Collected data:
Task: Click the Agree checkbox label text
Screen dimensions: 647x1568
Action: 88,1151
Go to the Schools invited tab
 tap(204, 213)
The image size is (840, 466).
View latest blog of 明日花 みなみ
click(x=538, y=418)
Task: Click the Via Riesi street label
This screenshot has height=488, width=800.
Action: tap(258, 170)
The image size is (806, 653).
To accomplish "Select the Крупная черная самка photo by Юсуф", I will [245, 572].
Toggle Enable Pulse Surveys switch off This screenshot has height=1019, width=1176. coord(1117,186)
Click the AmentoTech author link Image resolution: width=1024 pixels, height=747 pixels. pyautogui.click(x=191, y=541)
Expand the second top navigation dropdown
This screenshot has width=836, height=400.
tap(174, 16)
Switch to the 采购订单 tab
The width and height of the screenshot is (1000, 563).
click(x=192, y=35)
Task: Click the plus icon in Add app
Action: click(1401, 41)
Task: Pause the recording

What is being asked: The word "size" appears in some of the lines above. Copy those lines.

Expected answer:
The image size is (840, 466).
The image size is (806, 653).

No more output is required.